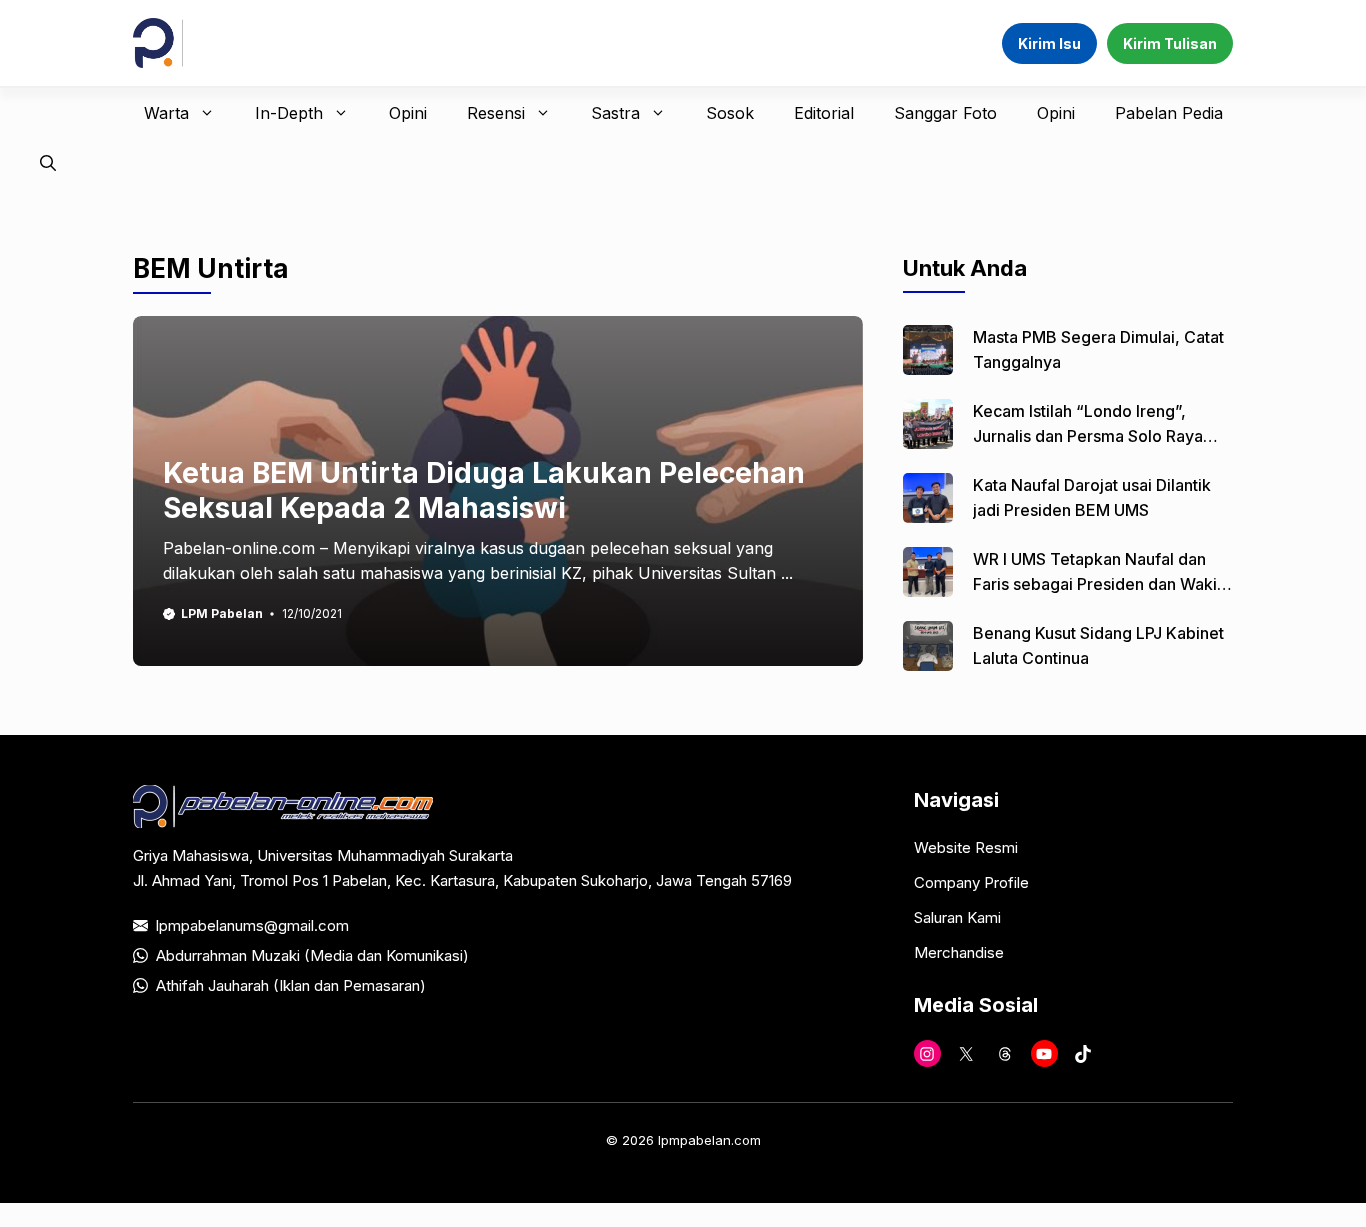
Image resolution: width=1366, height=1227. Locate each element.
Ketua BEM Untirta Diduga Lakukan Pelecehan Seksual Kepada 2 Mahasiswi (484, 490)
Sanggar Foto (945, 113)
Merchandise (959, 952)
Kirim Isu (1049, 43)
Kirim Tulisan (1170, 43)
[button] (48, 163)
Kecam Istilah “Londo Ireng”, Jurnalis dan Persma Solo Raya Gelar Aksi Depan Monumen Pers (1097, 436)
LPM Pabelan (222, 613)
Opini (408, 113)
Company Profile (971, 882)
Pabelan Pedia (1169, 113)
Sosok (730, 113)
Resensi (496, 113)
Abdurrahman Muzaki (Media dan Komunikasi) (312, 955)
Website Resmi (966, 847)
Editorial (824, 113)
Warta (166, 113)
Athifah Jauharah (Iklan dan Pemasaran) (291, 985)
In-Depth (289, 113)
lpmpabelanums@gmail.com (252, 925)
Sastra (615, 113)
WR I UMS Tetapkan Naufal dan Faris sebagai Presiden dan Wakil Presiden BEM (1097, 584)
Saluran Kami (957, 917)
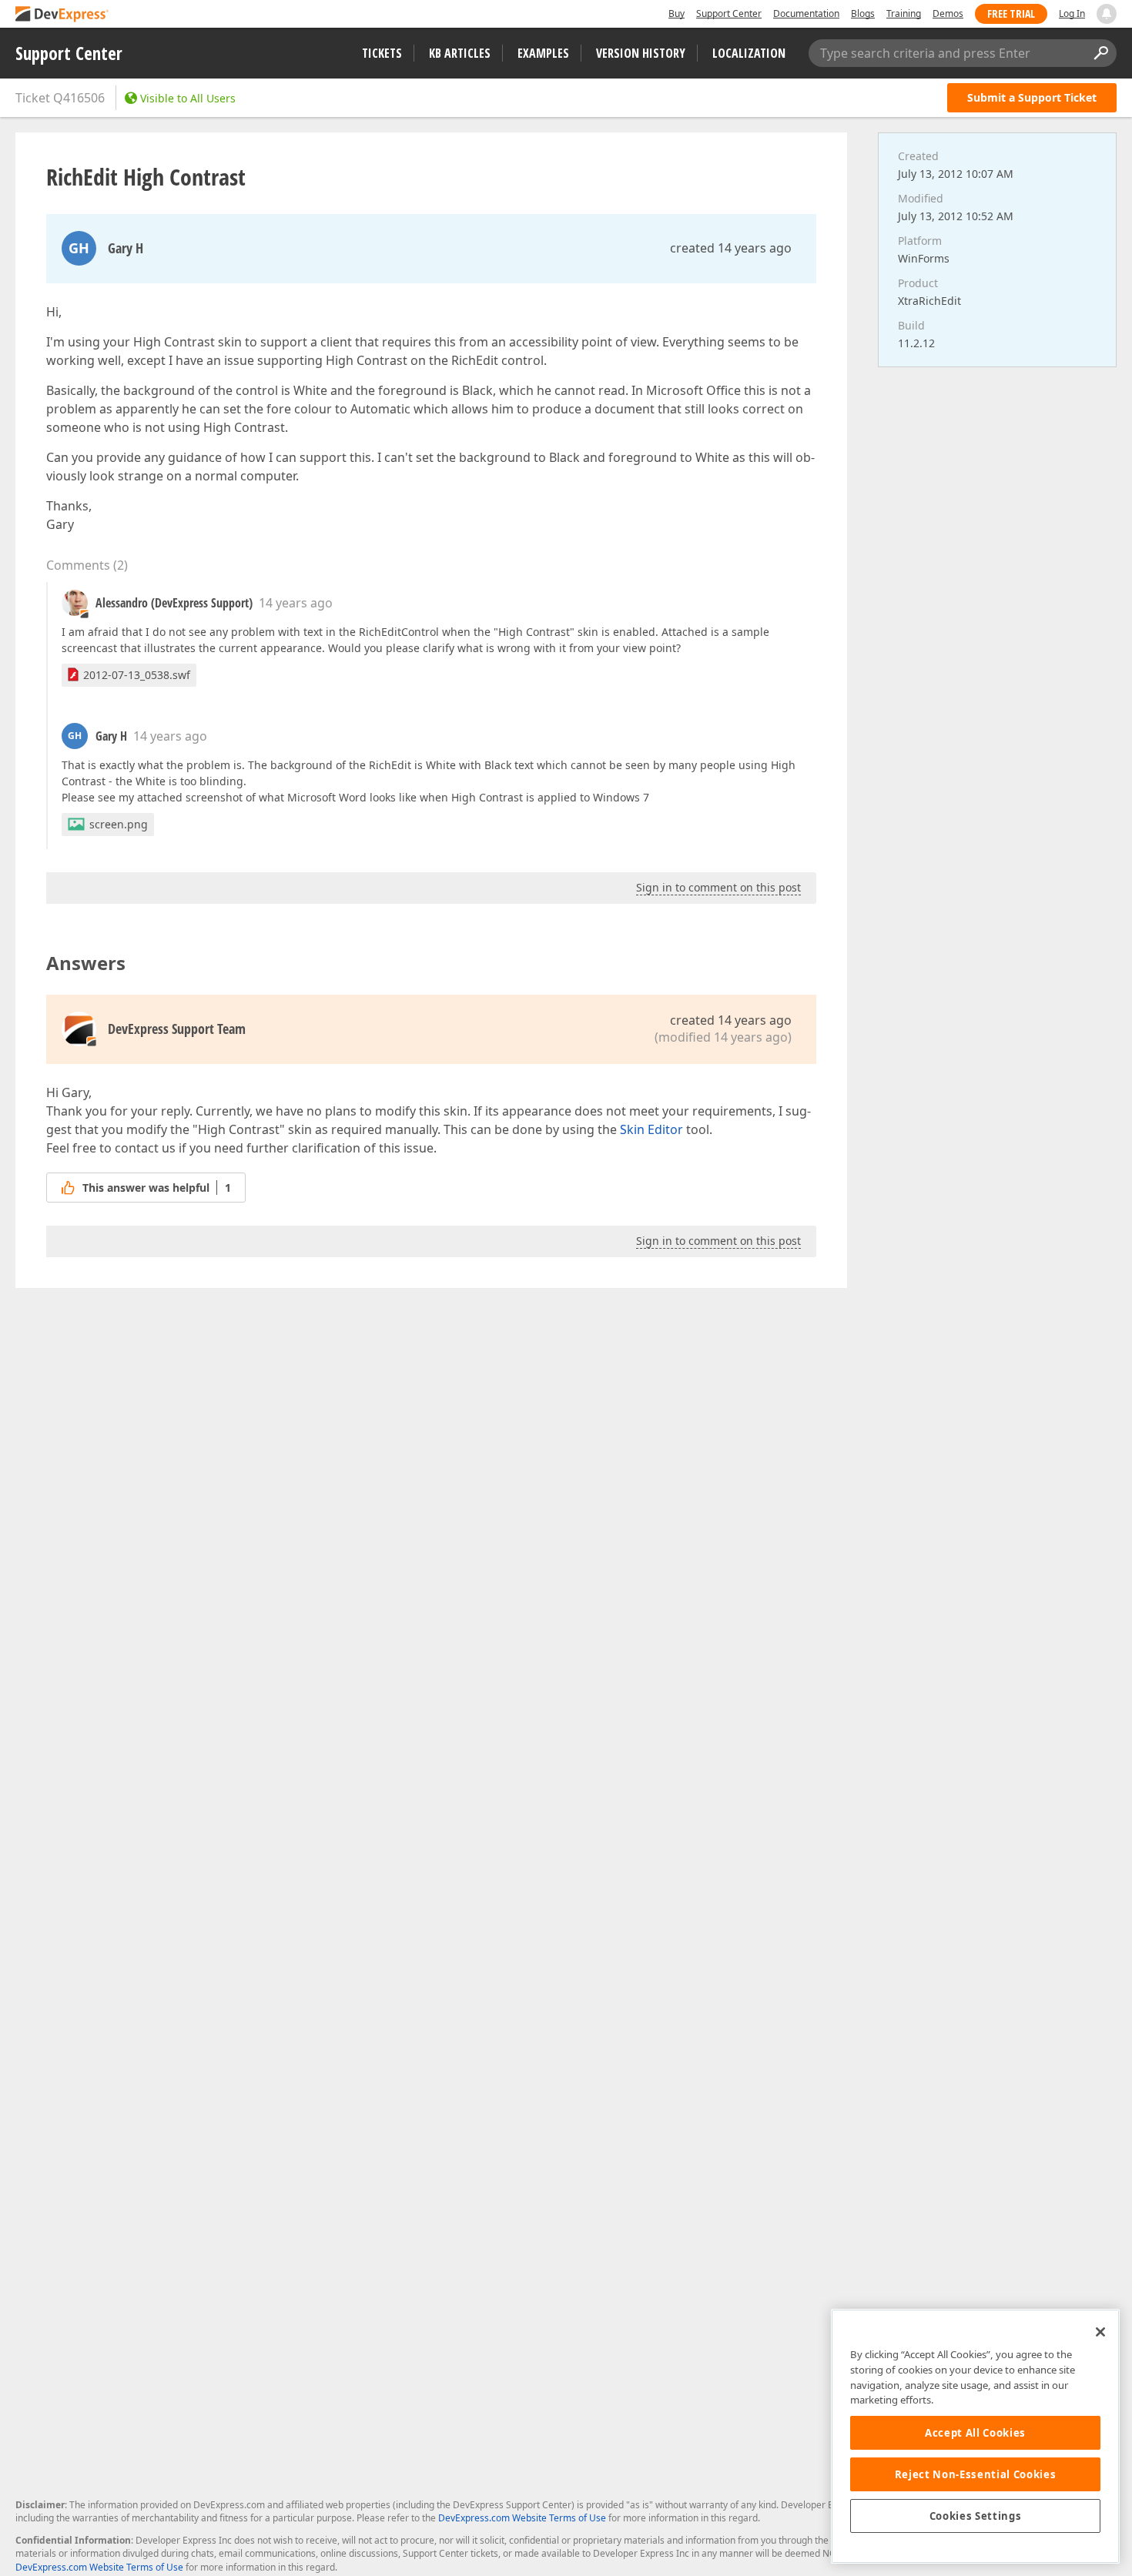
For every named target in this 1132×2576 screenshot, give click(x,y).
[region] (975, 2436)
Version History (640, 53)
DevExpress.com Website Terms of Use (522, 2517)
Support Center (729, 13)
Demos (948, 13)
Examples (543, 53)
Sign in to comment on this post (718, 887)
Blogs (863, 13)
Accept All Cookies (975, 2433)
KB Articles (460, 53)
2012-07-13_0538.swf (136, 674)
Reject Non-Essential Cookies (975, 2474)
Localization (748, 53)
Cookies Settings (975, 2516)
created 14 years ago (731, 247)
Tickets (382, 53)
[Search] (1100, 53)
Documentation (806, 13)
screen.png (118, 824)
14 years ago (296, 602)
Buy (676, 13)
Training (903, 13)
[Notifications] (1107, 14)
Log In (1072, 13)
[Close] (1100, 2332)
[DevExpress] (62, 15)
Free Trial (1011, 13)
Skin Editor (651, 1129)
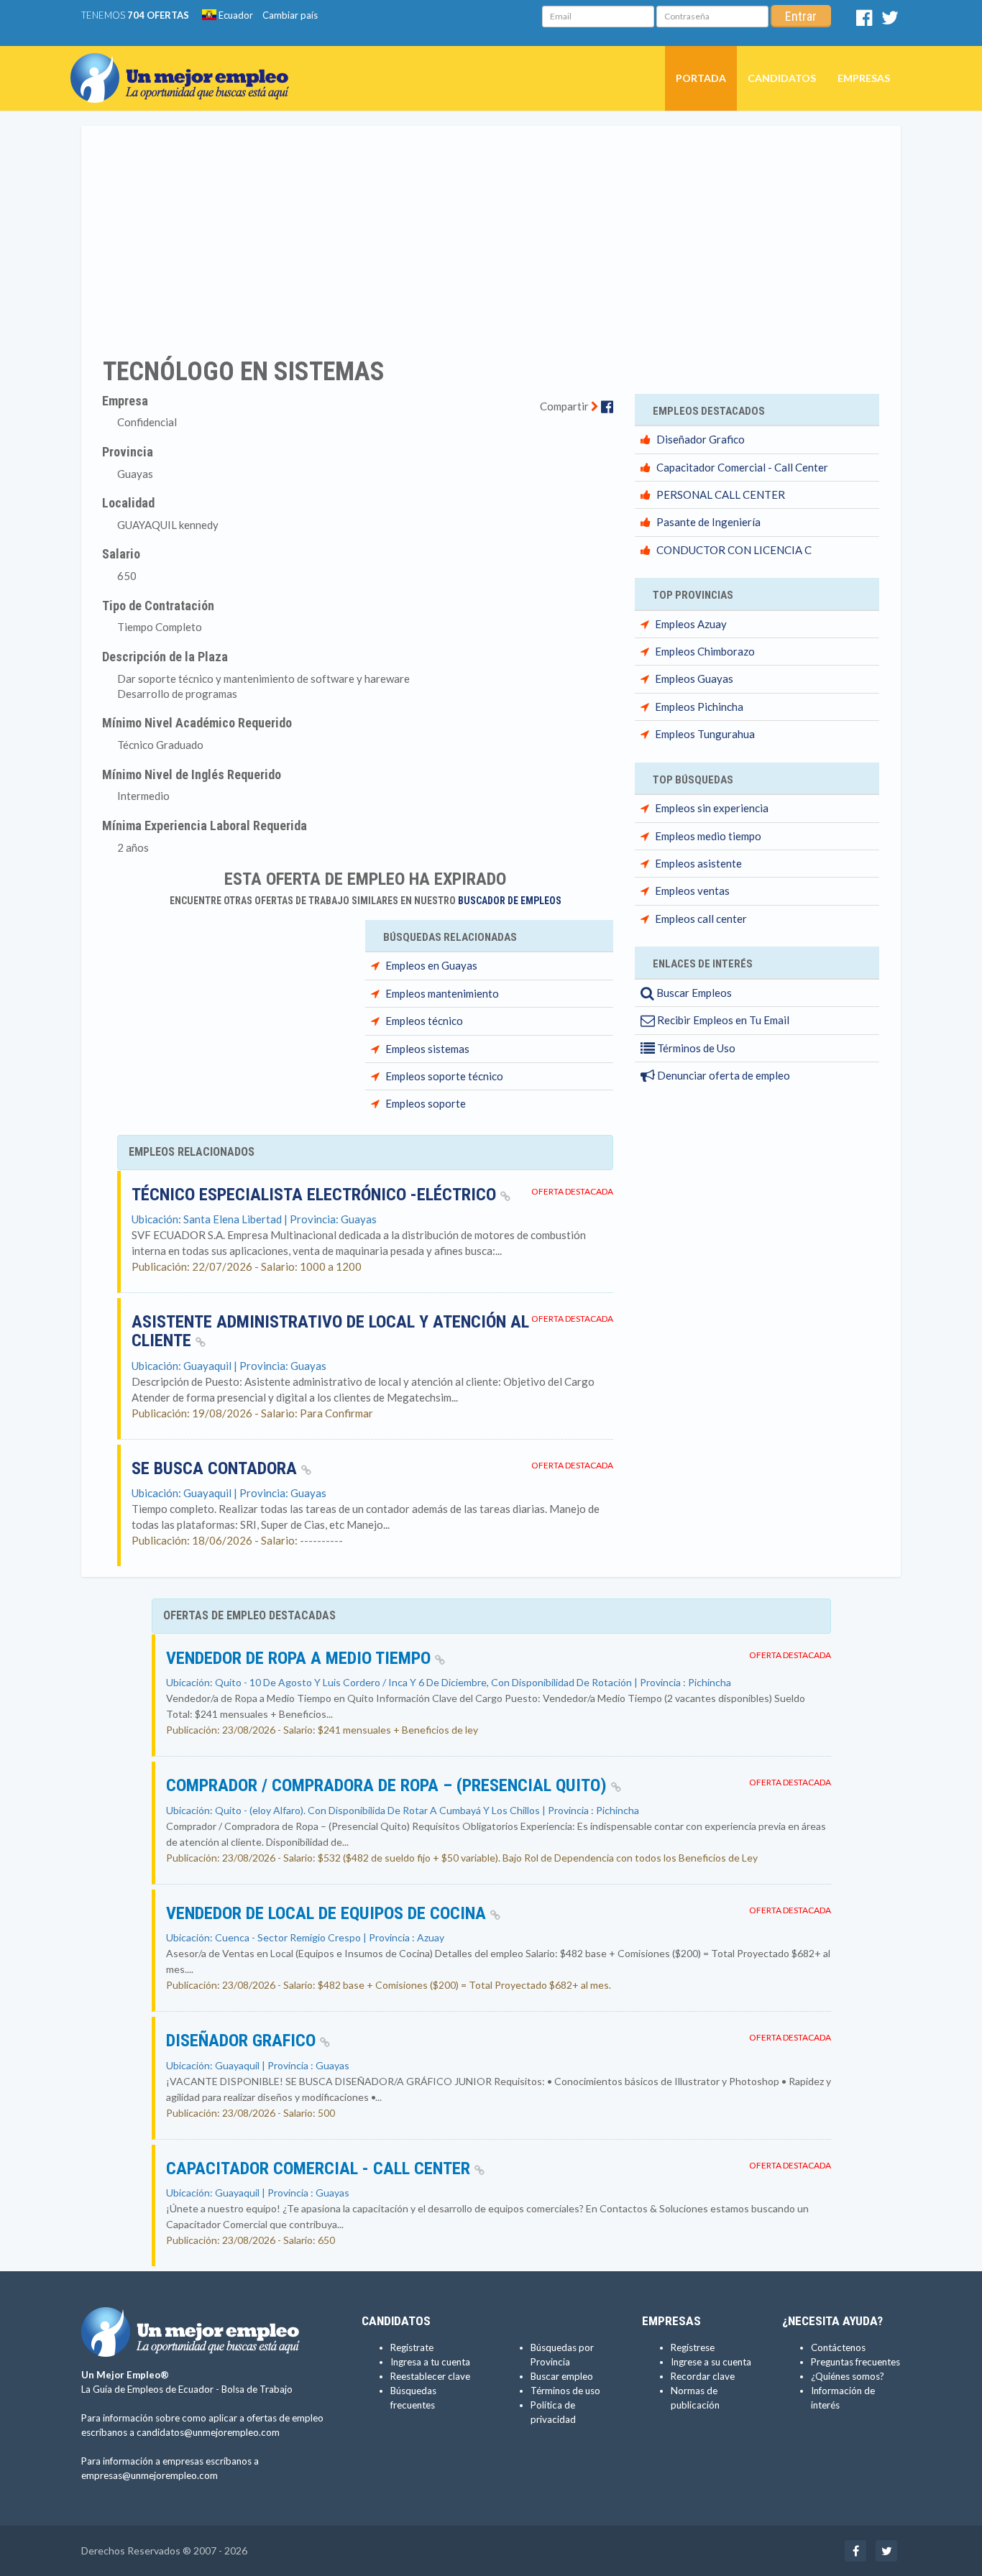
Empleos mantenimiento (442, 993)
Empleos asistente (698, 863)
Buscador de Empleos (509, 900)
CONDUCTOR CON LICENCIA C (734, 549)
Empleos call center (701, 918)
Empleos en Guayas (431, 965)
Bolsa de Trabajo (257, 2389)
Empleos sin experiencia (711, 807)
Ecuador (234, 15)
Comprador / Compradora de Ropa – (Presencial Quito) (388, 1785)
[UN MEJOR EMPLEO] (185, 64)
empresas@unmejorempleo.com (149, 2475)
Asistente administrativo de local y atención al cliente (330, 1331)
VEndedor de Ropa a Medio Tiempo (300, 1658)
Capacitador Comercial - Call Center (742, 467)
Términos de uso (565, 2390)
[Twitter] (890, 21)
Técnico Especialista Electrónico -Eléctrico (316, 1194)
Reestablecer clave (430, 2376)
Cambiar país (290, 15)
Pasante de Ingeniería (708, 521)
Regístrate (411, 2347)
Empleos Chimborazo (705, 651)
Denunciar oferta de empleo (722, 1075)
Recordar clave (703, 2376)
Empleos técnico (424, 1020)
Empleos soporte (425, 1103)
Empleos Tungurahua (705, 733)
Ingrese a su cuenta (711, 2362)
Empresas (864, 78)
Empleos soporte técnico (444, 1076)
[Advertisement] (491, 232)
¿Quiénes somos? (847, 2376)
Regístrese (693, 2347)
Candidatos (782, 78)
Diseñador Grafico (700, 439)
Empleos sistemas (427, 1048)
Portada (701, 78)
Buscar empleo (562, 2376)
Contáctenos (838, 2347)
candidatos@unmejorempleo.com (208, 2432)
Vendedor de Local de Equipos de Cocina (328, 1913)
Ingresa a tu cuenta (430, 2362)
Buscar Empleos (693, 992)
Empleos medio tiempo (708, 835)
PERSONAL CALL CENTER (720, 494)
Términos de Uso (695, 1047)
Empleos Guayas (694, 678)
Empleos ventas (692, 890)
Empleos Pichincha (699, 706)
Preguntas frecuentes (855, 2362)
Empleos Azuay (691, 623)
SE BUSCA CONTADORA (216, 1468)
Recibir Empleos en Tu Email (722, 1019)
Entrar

★ ★ ★ ★

**WHAT YOU WILL DO:** What you return should be only the exact lines from the top of the entries through the line with "Saluran Kami (957, 917)", minus the pictures.

**ANSWER TO THIS EXERCISE:**
Image resolution: width=1366, height=1227. Locate each element.
Ketua BEM Untirta Diduga Lakukan Pelecehan Seksual Kepada 2 Mahasiswi (484, 490)
Sanggar Foto (945, 113)
Merchandise (959, 952)
Kirim Isu (1049, 43)
Kirim Tulisan (1170, 43)
[button] (48, 163)
Kecam Istilah “Londo Ireng”, Jurnalis dan Persma Solo Raya Gelar Aksi Depan Monumen Pers (1097, 436)
LPM Pabelan (222, 613)
Opini (408, 113)
Company Profile (971, 882)
Pabelan Pedia (1169, 113)
Sosok (730, 113)
Resensi (496, 113)
Abdurrahman Muzaki (Media dan Komunikasi) (312, 955)
Website Resmi (966, 847)
Editorial (824, 113)
Warta (166, 113)
Athifah Jauharah (Iklan dan Pemasaran) (291, 985)
In-Depth (289, 113)
lpmpabelanums@gmail.com (252, 925)
Sastra (615, 113)
WR I UMS Tetapkan Naufal dan Faris sebagai Presiden dan Wakil Presiden BEM (1097, 584)
Saluran Kami (957, 917)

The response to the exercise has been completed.